Non-seulement on matérialisait outre mesure la langue, mais on était réduit à la surcharger de distinctions subtiles, afin de réconcilier les idées qu’on avait faussement séparées. On imaginait la valeur d’usage par opposition à la valeur d’échange, etc.

Enfin, et ceci est bien autrement grave, grâce à cette confusion des deux grands phénomènes sociaux, la propriété et la communauté, l’un restait injustifiable et l’autre indiscernable.

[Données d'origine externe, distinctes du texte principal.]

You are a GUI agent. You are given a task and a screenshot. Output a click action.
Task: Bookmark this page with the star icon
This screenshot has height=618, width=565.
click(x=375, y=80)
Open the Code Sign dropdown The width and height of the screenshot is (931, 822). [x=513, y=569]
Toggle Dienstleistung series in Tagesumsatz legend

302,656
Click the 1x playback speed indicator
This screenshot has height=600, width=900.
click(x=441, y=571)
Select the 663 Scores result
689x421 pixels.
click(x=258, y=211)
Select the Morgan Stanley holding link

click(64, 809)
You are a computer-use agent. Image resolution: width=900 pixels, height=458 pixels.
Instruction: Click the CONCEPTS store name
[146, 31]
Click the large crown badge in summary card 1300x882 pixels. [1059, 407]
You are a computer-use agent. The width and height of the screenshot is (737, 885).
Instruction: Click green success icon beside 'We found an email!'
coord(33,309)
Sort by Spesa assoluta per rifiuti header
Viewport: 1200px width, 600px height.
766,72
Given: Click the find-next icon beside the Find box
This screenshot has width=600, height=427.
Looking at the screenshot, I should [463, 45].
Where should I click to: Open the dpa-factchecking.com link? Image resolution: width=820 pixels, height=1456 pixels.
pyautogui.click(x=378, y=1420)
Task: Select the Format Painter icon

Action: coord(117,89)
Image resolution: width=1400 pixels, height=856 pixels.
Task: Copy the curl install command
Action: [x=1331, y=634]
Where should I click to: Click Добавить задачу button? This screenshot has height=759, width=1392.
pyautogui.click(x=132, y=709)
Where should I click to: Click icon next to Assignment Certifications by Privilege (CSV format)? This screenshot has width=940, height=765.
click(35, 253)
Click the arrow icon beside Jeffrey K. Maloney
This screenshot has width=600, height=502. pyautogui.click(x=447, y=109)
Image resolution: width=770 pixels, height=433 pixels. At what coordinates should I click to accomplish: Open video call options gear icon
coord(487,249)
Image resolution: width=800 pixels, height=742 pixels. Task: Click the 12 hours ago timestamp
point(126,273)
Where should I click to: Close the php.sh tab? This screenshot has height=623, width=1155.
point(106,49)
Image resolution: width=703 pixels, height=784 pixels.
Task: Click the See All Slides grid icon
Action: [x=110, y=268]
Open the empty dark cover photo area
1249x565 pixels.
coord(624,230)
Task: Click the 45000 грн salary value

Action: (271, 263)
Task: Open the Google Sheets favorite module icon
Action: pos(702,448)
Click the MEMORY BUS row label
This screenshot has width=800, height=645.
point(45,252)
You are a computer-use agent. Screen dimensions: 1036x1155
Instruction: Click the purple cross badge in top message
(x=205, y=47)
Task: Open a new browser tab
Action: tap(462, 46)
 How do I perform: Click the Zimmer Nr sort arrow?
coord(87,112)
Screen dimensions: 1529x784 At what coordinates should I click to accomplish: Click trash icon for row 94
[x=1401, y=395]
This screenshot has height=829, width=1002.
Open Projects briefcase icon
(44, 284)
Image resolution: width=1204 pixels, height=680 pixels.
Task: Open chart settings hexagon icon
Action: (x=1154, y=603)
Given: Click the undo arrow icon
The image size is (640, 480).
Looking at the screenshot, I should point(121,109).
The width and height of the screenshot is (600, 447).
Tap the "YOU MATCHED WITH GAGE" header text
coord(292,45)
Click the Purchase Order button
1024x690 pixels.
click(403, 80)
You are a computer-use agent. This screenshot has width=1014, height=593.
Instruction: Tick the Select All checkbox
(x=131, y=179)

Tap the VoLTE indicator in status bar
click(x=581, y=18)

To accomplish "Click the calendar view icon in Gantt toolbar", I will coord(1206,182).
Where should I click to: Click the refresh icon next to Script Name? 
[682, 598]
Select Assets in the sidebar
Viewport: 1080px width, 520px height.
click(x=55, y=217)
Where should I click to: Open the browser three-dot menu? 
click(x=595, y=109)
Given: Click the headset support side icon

En effet, si la valeur est dans la matière, elle se confond avec les qualités physiques des corps qui les rendent utiles à l’homme. Or ces qualités y sont souvent mises par la nature. Donc la nature concourt à créer la valeur, et nous voilà attribuant de la Valeur à ce qui est gratuit et commun par essence. Où est donc alors la base de la propriété ? Quand la rémunération que je cède pour acquérir un produit matériel, du blé, par exemple, se distribue entre tous les travailleurs qui, à l’occasion de ce produit, m’ont, de près ou de loin, rendu quelque service, à qui va cette part de rémunération correspondante à la portion de Valeur due à la nature et étrangère à l’homme ? Va-t-elle à Dieu ? Nul ne le soutient, et l’on n’a jamais vu Dieu réclamer son salaire. Va-t-elle à un homme ? À quel titre, puisque, dans l’hypothèse, il n’a rien fait ?

Et qu’on n’imagine pas que j’exagère, que, dans l’intérêt de ma définition, je force les conséquences rigoureuses de la définition des économistes. Non, ces conséquences, ils les ont très-explicitement tirées eux-mêmes sous la pression de la logique.